SAN BENEDETTO DEL TRONTO – Dopo il nostro articolo con foto realizzato dal drone (clicca qui) abbiamo ulteriormente approfondito la questione dell’erosione costiera in zona Sentina. Il fenomeno, che riguarda l’intera Riserva Naturale, è molto evidente soprattutto nella zona a ridosso della spiaggia data in concessione a Porto d’Ascoli. Qui in effetti la spiaggia non esiste più e si è formato uno scalone di un metro e mezzo, e in alcuni punti fino a sfiorare i due metri: il terreno qui è argilloso e non più sabbioso e l’azione marina è tutt’ora evidente, con porzioni di terreno che cadono sul residuo bagnasciuga.

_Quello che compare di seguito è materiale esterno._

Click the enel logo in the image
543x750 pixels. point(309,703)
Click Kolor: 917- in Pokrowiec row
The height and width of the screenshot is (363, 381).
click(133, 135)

Più a sud, il lembo sabbioso è via via più spesso: dai pochi metri iniziali fino ai 10-20 metri che troviamo di fronte alla Torre del Porto. L’edificio del 1543, restaurato con un importo di 200 mila euro nel 2011, ha un margine ancora sufficiente anche se eventuali mareggiate violente potrebbero metterlo a rischio. Abbiamo visto (si guardi la fotogallery) alcune finestre rotte, da dove potrebbero entrare animali oltre che acque piovane.

Della questione ci occuperemo dettagliatamente nei prossimi giorni.